College is an outstanding investment, with an annual rate of return many times that of stocks and bonds. But if you pay the sticker cost, it's getting worse, as tuition has exploded in recent years:
But this chart leaves two things out. For one thing, as the Hamilton Project's Adam Looney told me, it only focuses on the benefits of college to full-time workers. But the portion of the working population that works part-time has been declining — especially among people who haven't graduated from college.

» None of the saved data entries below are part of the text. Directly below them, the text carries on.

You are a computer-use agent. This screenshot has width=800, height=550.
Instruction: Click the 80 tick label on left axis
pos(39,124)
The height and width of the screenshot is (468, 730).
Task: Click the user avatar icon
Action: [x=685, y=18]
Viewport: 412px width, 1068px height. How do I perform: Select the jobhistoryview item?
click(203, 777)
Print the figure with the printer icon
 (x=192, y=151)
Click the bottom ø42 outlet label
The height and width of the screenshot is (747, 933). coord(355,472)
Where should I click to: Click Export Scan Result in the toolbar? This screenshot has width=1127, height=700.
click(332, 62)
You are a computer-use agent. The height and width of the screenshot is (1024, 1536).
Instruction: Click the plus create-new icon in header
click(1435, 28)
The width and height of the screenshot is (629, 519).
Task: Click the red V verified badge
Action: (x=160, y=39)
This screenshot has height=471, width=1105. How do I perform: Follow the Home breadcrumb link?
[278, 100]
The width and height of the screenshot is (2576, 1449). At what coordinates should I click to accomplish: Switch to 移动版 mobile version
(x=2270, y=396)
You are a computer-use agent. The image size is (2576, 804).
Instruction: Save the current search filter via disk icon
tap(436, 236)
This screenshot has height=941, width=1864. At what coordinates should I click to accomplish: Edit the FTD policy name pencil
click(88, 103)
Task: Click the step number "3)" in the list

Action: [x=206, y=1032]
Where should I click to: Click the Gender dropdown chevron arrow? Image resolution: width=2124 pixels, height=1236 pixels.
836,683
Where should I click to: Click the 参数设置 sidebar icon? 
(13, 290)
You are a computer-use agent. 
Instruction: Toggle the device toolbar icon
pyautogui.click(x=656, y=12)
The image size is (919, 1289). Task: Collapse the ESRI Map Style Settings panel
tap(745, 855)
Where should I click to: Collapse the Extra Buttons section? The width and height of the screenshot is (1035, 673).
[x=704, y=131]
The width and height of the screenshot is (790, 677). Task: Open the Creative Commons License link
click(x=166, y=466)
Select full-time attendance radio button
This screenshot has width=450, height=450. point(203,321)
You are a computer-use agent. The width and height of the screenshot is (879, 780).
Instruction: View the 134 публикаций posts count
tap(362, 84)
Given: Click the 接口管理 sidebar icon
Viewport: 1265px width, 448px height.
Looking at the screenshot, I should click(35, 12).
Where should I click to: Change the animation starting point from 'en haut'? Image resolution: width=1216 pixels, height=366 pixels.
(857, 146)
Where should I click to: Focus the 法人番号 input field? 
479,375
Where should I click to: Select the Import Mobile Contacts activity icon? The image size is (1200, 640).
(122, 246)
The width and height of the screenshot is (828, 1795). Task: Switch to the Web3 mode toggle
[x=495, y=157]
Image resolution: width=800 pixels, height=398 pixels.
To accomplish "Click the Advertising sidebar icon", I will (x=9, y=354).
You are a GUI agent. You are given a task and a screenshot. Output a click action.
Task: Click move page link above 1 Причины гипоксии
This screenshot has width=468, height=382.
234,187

That means the college wage premium is much bigger if you take into account the fact that people without college degrees are less likely to get full-time jobs. The bigger problem, though, is that the return on investment here is estimated using the sticker price of college, not the net price once one takes financial aid, both federal and private, into account. What happens if you adjust the data to account for these factors? The decline goes away:
There was a large spike in the returns to a public degree and a smaller spike in the returns to a private degree during the dot com bubble, but generally the returns have stayed roughly constant over the past fifteen years. In 1996-7, the returns to a public degree were 1050 percent; in 2009-2010, it was 913 percent. The drop for private schools was even smaller, from 396 percent to 383 percent. Why is this happening, if tuition is spiking? Largely because financial aid has increased almost quickly enough to make up for that. So for the typical aid recipient, college is as good a deal today as it was in the mid-1990s.
Of course, not everyone is the typical aid recipient. If one isn't eligible for financial aid and has to pay the whole sticker price, college is still worth it, but its value is declining year by year. But if one is eligible for above-average aid, college is an even better investment than the above chart suggests. So the past fifteen years have made college a worse (but still excellent) deal for the rich and better deal for the poor.